Complicating matters, different definitions also reflect two fundamentally different views about a corporation’s purpose and responsibilities. Often referred to as the “shareholder versus stakeholder” perspectives, they define a debate about whether managers should run a corporation primarily or solely in the interests of its legal owners—the shareholders (the shareholder perspective)—or whether they should actively concern themselves with the needs of other constituencies (the stakeholder perspective).

This question is answered differently in different parts of the world. In Continental Europe and Asia, for example, managers and boards are expected to concern themselves with the interests of employees and the other stakeholders, such as suppliers, creditors, tax authorities, and the communities in which they operate. Reflecting this perspective, the Centre of European Policy Studies (CEPS) defines corporate governance as “the whole system of rights, processes and controls established internally and externally over the management of a business entity with the objective of protecting the interests of all stakeholders.”[1]

In contrast, the Anglo-American approach to corporate governance emphasizes the primacy of ownership and property rights and is primarily focused on creating “shareholder” value. In this view, employees, suppliers, and other creditors have rights in the form of contractual claims on the company, but as owners with property rights, shareholders come first:

Corporate governance is the system by which companies are directed and controlled. Boards of directors are responsible for the governance of their companies. The shareholders’ role in governance is to appoint the directors and the auditors and to satisfy themselves that an appropriate governance structure is in place.[2]

Example 2.2 – Shareholder Value Creation

Enerflex, a Canadian-based energy services company that provides turnkey solutions for the global natural gas industry, announced a new president and Chief Executive Officer (CEO), Marc Rossiter, during the company’s annual shareholder meeting. The appointment was touted as a reflection of the firm’s commitment to executive succession planning. Mr. Rossiter had worked for more than 22 years in numerous operational and administrative roles, starting as a project engineer. Additionally, the smooth transition of power is expected to create shareholder value by ensuring continuity and continued growth as Mr. Rossiter takes over the reins of the company from Enerflex’s previous CEO of 15-years, J. Blair Goertzen.

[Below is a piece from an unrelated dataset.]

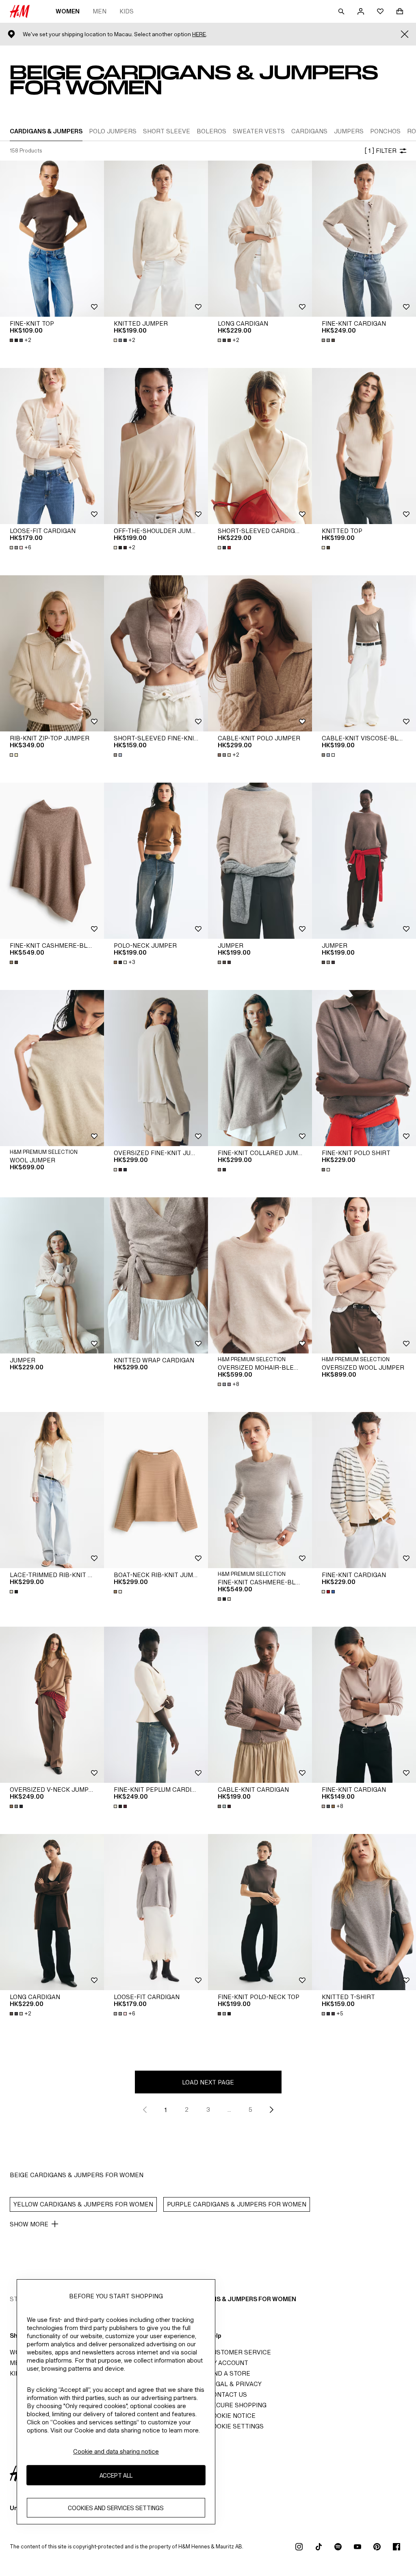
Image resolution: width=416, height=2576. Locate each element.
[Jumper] (260, 861)
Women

Source: MarketWatch, Enerflex Announces President and Chief Executive Officer Succession, (inactive link as of 08/07/2020) Tatog Sasono, 2019Wi

Perhaps the broadest, and most neutral, definition is provided by the Organization for Economic Cooperation and Development (OECD), an international organization that brings together the governments of countries committed to democracy and the market economy to support sustainable economic growth, boost employment, raise living standards, maintain financial stability, assist other countries’ economic development, and contribute to growth in world trade:

Corporate governance is the system by which business corporations are directed and controlled. The corporate governance structure specifies the distribution of rights and responsibilities among different participants in the corporation, such as, the board, managers, shareholders and other stakeholders, and spells out the rules and procedures for making decisions on corporate affairs. By doing this, it also provides the structure through which the company objectives are set, and the means of attaining those objectives and monitoring performance.[3]


  1. Centre of European Policy Studies (CEPS; 1995), as reported in Shleifer and Vishny (1997).
  2. European Corporate Governance Institute (1992).
  3. Organization for Economic Cooperation and Development (OECD; 1999).